Top of SOURCE DOCUMENT

There are 37 trillion or so cells in our bodies that work together to give us life. But it may surprise you that we still haven’t put a good number on how many distinct cell types there are within those trillions of cells.
That’s why in 2016, a team of researchers from around the globe launched a historic project called the Human Cell Atlas (HCA) consortium to identify and define the hundreds of presumed distinct cell types in our bodies. Knowing where each cell type resides in the body, and which genes each one turns on or off to create its own unique molecular identity, will revolutionize our studies of human biology and medicine across the board.
Since its launch, the HCA has progressed rapidly. In fact, it has already reached an important milestone with the recent publication in the journal Science of four studies that, together, comprise the first multi-tissue drafts of the human cell atlas. This draft, based on analyses of millions of cells, defines more than 500 different cell types in more than 30 human tissues. A second draft, with even finer definition, is already in the works.
Making the HCA possible are recent technological advances in RNA sequencing. RNA sequencing is a topic that’s been mentioned frequently on this blog in a range of research areas, from neuroscience to skin rashes. Researchers use it to detect and analyze all the messenger RNA (mRNA) molecules in a biological sample, in this case individual human cells from a wide range of tissues, organs, and individuals who voluntarily donated their tissues.
By quantifying these RNA messages, researchers can capture the thousands of genes that any given cell actively expresses at any one time. These precise gene expression profiles can be used to catalogue cells from throughout the body and understand the important similarities and differences among them.
In one of the published studies, funded in part by the NIH, a team co-led by Aviv Regev, a founding co-chair of the consortium at the Broad Institute of MIT and Harvard, Cambridge, MA, established a framework for multi-tissue human cell atlases [1]. (Regev is now on leave from the Broad Institute and MIT and has recently moved to Genentech Research and Early Development, South San Francisco, CA.)
Among its many advances, Regev’s team optimized single-cell RNA sequencing for use on cell nuclei isolated from frozen tissue. This technological advance paved the way for single-cell analyses of the vast numbers of samples that are stored in research collections and freezers all around the world.
Using their new pipeline, Regev and team built an atlas including more than 200,000 single-cell RNA sequence profiles from eight tissue types collected from 16 individuals. These samples were archived earlier by NIH’s Genotype-Tissue Expression (GTEx) project. The team’s data revealed unexpected differences among cell types but surprising similarities, too.
For example, they found that genetic profiles seen in muscle cells were also present in connective tissue cells in the lungs. Using novel machine learning approaches to help make sense of their data, they’ve linked the cells in their atlases with thousands of genetic diseases and traits to identify cell types and genetic profiles that may contribute to a wide range of human conditions.
By cross-referencing 6,000 genes previously implicated in causing specific genetic disorders with their single-cell genetic profiles, they identified new cell types that may play unexpected roles. For instance, they found some non-muscle cells that may play a role in muscular dystrophy, a group of conditions in which muscles progressively weaken. More research will be needed to make sense of these fascinating, but vital, discoveries.

Bottom of SOURCE DOCUMENT
Top of RECORDS SUPPLIED

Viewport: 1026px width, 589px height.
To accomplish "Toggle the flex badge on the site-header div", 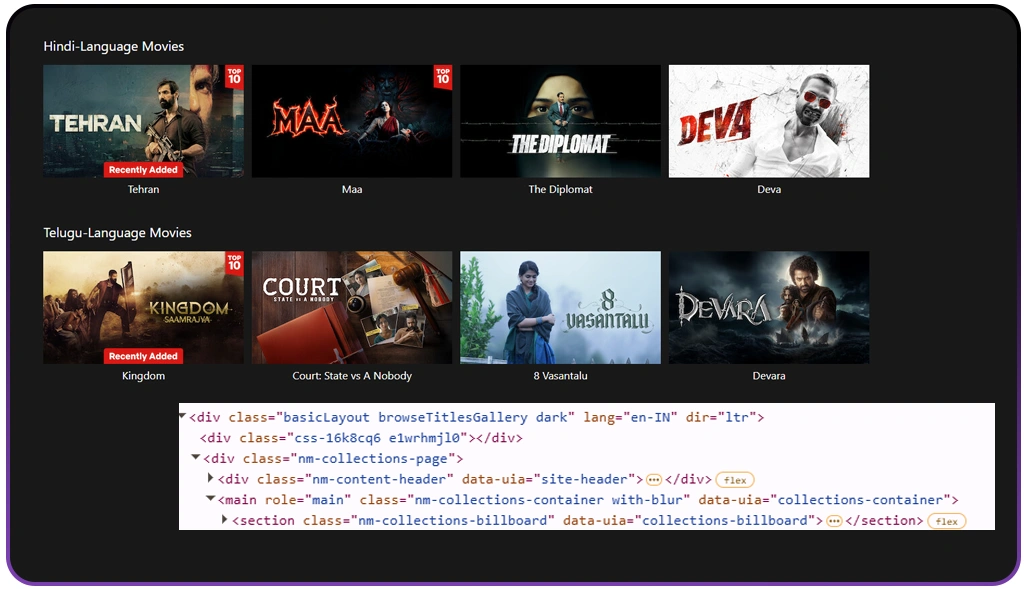I will point(734,480).
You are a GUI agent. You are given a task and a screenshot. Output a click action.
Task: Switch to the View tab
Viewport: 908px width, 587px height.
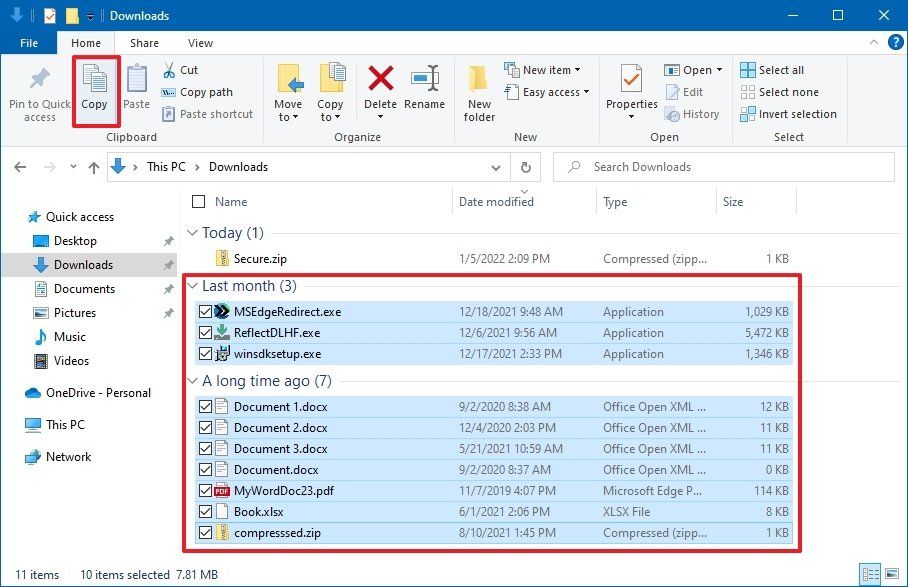click(x=199, y=43)
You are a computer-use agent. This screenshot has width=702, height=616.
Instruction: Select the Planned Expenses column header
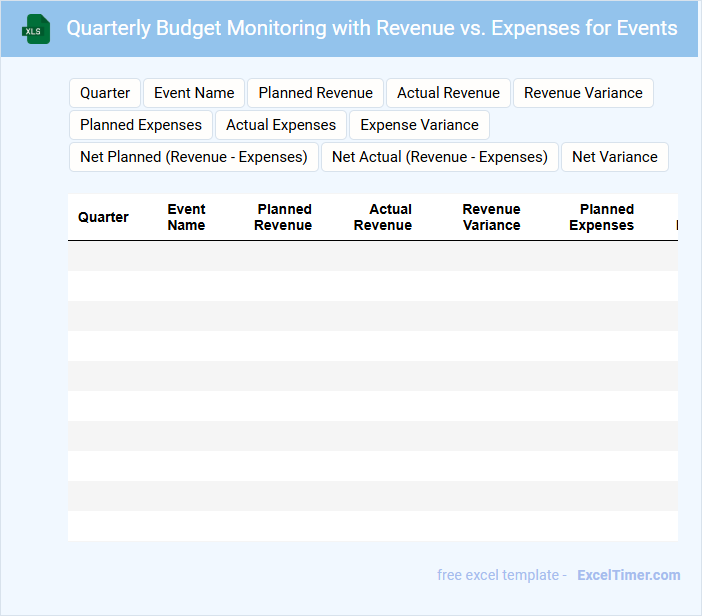(602, 217)
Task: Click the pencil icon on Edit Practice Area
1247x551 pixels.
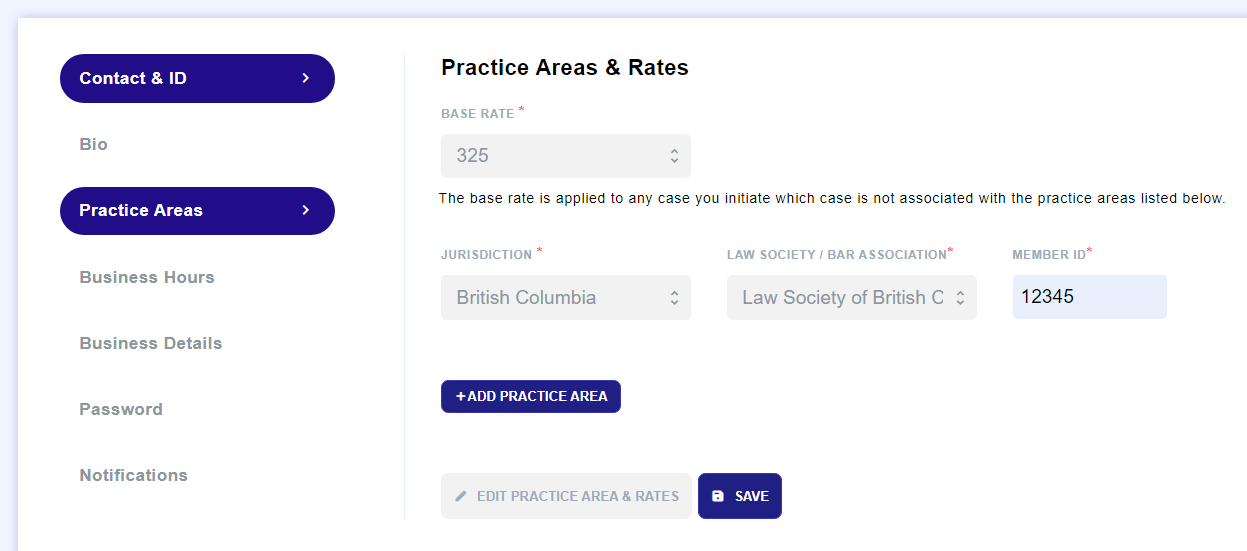Action: pyautogui.click(x=461, y=496)
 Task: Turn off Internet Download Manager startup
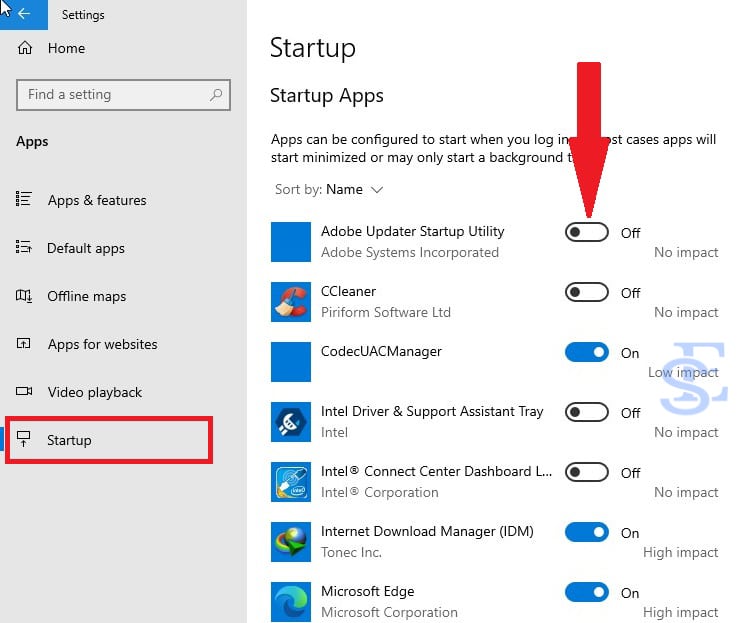[586, 532]
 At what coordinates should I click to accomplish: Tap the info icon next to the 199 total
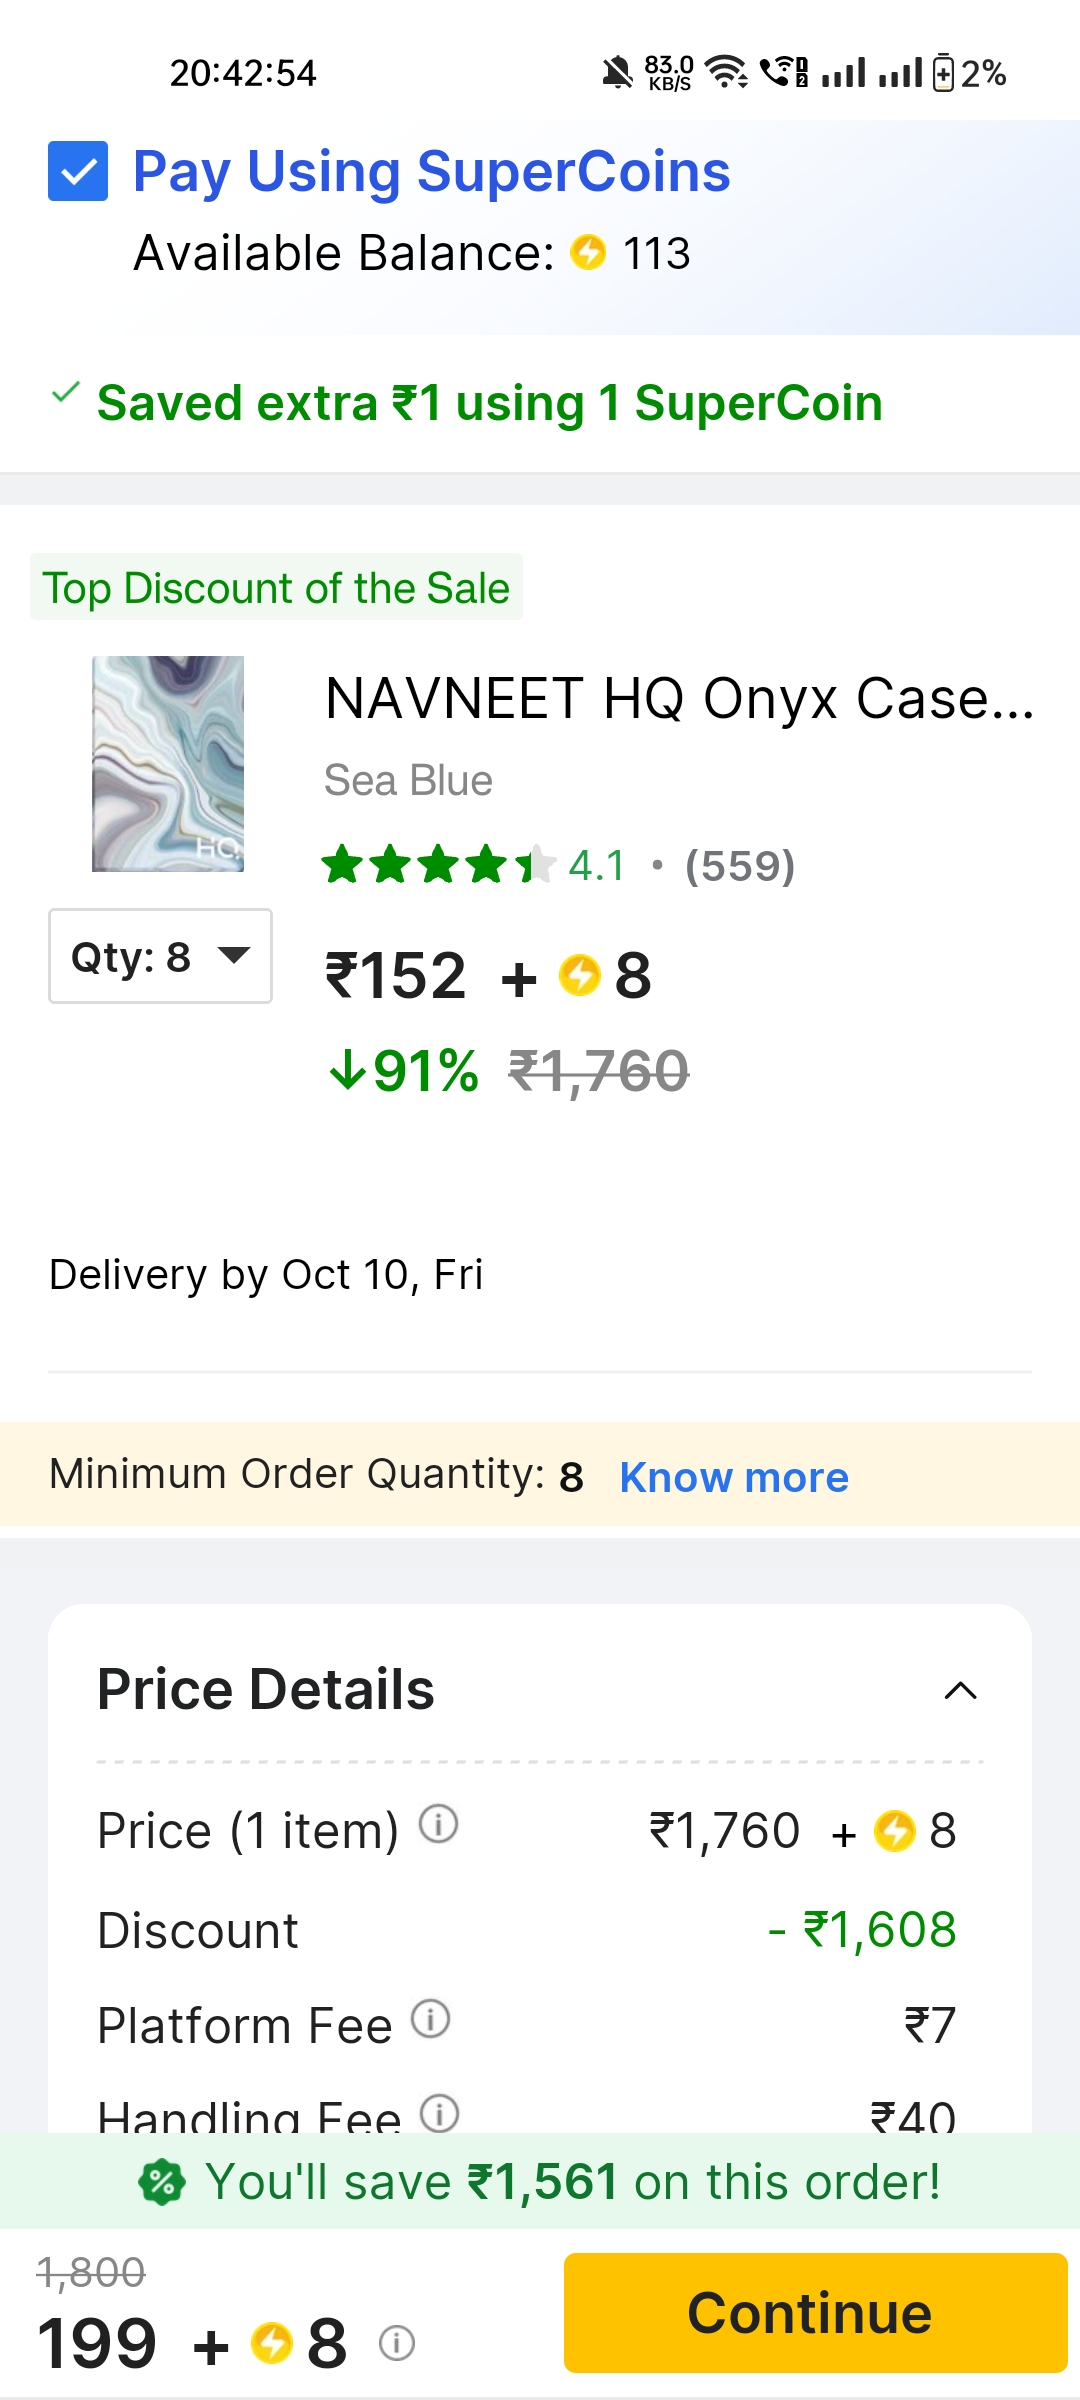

Bottom of RECORDS SUPPLIED

EXPLORE THE MATERIAL:
1 – In the Human Cell Atlas article, how many cell types does the first multi-tissue draft define, and across how many tissues?
2 – Pull out everything in the Human Cell Atlas article from "For example, they" down to "of human conditions.".
3 – Keep the Human Cell Atlas article going from its last sentence.

TASK-BY-TASK ANSWERS:
1 – More than 500 cell types in more than 30 human tissues.

2 –
For example, they found that genetic profiles seen in muscle cells were also present in connective tissue cells in the lungs. Using novel machine learning approaches to help make sense of their data, they’ve linked the cells in their atlases with thousands of genetic diseases and traits to identify cell types and genetic profiles that may contribute to a wide range of human conditions.

3 –
The team also compared genes that are more active in specific cell types to genes with previously identified links to more complex conditions. Again, their data surprised them. They identified new cell types that may play a role in conditions such as heart disease and inflammatory bowel disease.
Two of the other papers, one of which was funded in part by NIH, explored the immune system, especially the similarities and differences among immune cells that reside in specific tissues, such as scavenging macrophages [2,3] This is a critical area of study. Most of our understanding of the immune system comes from immune cells that circulate in the bloodstream, not these resident macrophages and other immune cells.
These immune cell atlases, which are still first drafts, already provide an invaluable resource toward designing new treatments to bolster immune responses, such as vaccines and anti-cancer treatments. They also may have implications for understanding what goes wrong in various autoimmune conditions.
Scientists have been working for more than 150 years to characterize the trillions of cells in our bodies. Thanks to this timely effort and its advances in describing and cataloguing cell types, we now have a much better foundation for understanding these fundamental units of the human body.
But the latest data are just the tip of the iceberg, with vast flows of biological information from throughout the human body surely to be released in the years ahead. And while consortium members continue making history, their hard work to date is freely available to the scientific community to explore critical biological questions with far-reaching implications for human health and disease.
References:
[1] Single-nucleus cross-tissue molecular reference maps toward understanding disease gene function. Eraslan G, Drokhlyansky E, Anand S, Fiskin E, Subramanian A, Segrè AV, Aguet F, Rozenblatt-Rosen O, Ardlie KG, Regev A, et al. Science. 2022 May 13;376(6594):eabl4290.
[2] Cross-tissue immune cell analysis reveals tissue-specific features in humans. Domínguez Conde C, Xu C, Jarvis LB, Rainbow DB, Farber DL, Saeb-Parsy K, Jones JL,Teichmann SA, et al. Science. 2022 May 13;376(6594):eabl5197.
[3] Mapping the developing human immune system across organs. Suo C, Dann E, Goh I, Jardine L, Marioni JC, Clatworthy MR, Haniffa M, Teichmann SA, et al. Science. 2022 May 12:eabo0510.
Links:
Ribonucleic acid (RNA) (National Human Genome Research Institute/NIH)
Studying Cells (National Institute of General Medical Sciences/NIH)
Regev Lab (Broad Institute of MIT and Harvard, Cambridge, MA)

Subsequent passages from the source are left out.